15 Apr Case Study: Akvelon Phishing Prevention Program
Today, most businesses have prioritized large sums of money to keep their buildings and the important files within them safe. However, some of the most dangerous security threats that they face each day are virtual: cyber security threats like phishing attempts. Every day, over 156 million phishing emails are sent to companies, and in 2017 alone, 76% of organizations around the globe stated they received phishing attempts. Despite these alarming numbers, many companies still have not set up measures to protect against phishing attempts within their workforce. Malicious adversaries now know that a company’s greatest vulnerability is their people: as of 2015, 97% of consumers could not correctly identify phishing email scams (McAfee). Phishing attempts are only rising as perpetrators realize just how profitable they can be, with that said, protecting your company against them as soon as possible is imperative.
Phishing attempts are usually financially motivated, with the intent to trick a company’s employees into clicking on malicious links and providing information that exposes their company to hacker infiltration. Predicting the damage that a phishing attempt can have on your company is nearly impossible, but in 2018 it was found that the average cost of a successful phishing attempt for mid-size companies is $1.6 billion (Dashlane). All it takes is for one of your employees to slip up and respond to a phishing email that is cleverly disguised to look like it was sent by your CEO.
One of the most effective ways to protect your company is to train your employees to detect and be aware of phishing attempts, and with Akvelon’s Phishing Prevention Program you can do just that. From the front desk staff to the CEO, everyone is a potential target, as they may be deceived into opening phishing emails and clicking on malicious links that will expose important company information. Our program is designed to train every single employee at your company to help them detect phishing attempts before perpetrators can gain access to the information they are looking for: your company’s hard earned money and important data.
- Phishing Threat Assessment: One of the most concerning things about phishing attempts is how easily they go unnoticed. In 2015, McAfee found that 97% out of 19,000 people tested from around the world could not correctly identify a phishing attempt. Regardless of their roles, years of experience with the company, or level of education, anyone can be and likely will be fooled by a phishing email. That’s where our simulations come in. Realistic phishing emails will then be sent out to the client’s entire staff in an undetectable manner, ensuring that all of their employees do not receive the same email at the same time. Our program will then monitor and record when employees open the phishing email and click on the links within (and at first, most employees will fall for it, but luckily these aren’t real phishing attempts!). At the end of the initial audit, the audit results and analytics will then be sent to client. These results will be used to assist with the training program that follows.
- Training Program: After presenting the results of our initial audit, the client will then receive a personalized training program which must be shared with every employee at their company. This training program is HackerRank Platform compliant to ensure that the best security practices are completed based off of security and data privacy provisions set forth in security legislation such as HIPAA, HITRUST, NIST, etc. By the end of the training, all employees should know what phishing is, how much they could have potentially cost their company by opening the email and the link within, and how to detect phishing attempts in the future.

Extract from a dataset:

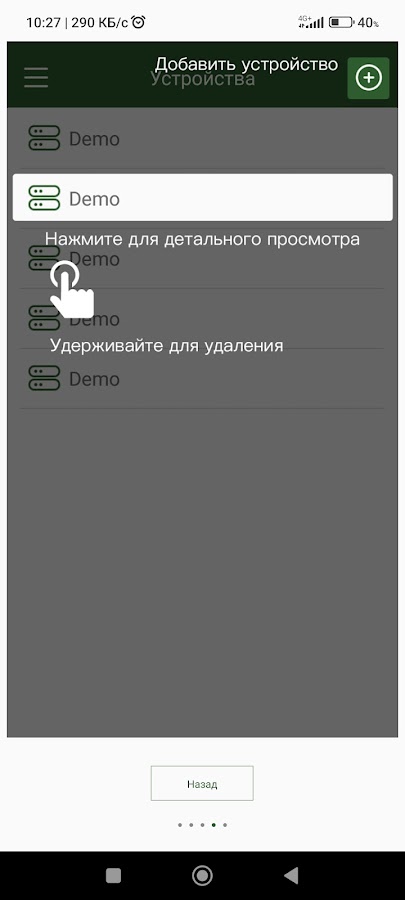Tap the Добавить устройство hint label
This screenshot has width=405, height=900.
click(247, 64)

- Regular Threat Assessments: Practice makes perfect, so at least one more test will be completed to see if the client’s employees are actually ready to face a real phishing scam or if they need to hit the books again. The second round of audit results and analytics reports will then be sent to the client, with a suggestion to put those who failed again through our training program once more until they can prove that they are truly prepared.
Benefits and Results
- Save time: our audit requires minimal effort on the client’s part. They must simply wait for the results of the audit, and then must make sure that all of their employees complete Akvelon’s training program.
- Prevent the loss of millions of dollars due to successful phishing attempts
- Strengthen trust throughout the company: a company is only as strong as its weakest link, and with this training it can be certain that every link is unbreakable
- Protect important confidential information of the client’s own consumers and employees.
- Prevent loss of trust from employees and clients, as well as bad PR, due to exposure of their private information as a result of a successful phishing attempt
1st Phishing Attempt Audit: Phishing attempt simulation emails were sent to 150 employees. Of these employees, 66 of them clicked on the “malicious” link that directed them to a phishing form. 14 employees filled out these forms with spam data, and 5 filled them out with real data. This means that 3.6% of the company’s employees would have compromised their security should this have been a real phishing attempt. On average, it took employees 12 minutes to detect a phishing attempt.
2nd Phishing Attempt Audit: 30 employees were targeted with phishing simulations in this next round, including some from the first attempt as well as new employees. 2 of them clicked on the link, and nobody filled out a form, meaning that no one compromised the company’s security. On average, it took employees 8 minutes to detect a phishing attempt.
The results of both audits were compared to create a mitigation plan to remove risks to security exposure. Between these audits, it was found that the time it took for employees to detect a phishing attempt improved by 34%. The amount of employees who clicked the link decreased by 97%. These results paired with the fact that no employees compromised their company’s security by filling out the form with real data in the second audit confirms the effectiveness of Akvelon’s Phishing Prevention Program.